= Information given =
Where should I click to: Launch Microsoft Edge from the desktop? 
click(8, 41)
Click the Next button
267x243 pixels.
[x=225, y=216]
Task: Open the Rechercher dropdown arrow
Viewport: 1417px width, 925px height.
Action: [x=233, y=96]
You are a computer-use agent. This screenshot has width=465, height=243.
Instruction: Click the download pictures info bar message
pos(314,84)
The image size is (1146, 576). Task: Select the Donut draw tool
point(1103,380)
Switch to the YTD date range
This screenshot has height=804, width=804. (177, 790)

= Written request =
From the rows above, pull out every line that contains the word "screenshot" and copy each one in full.

= Correct output =
You are a computer-use agent. This screenshot has width=465, height=243.
This screenshot has height=804, width=804. (177, 790)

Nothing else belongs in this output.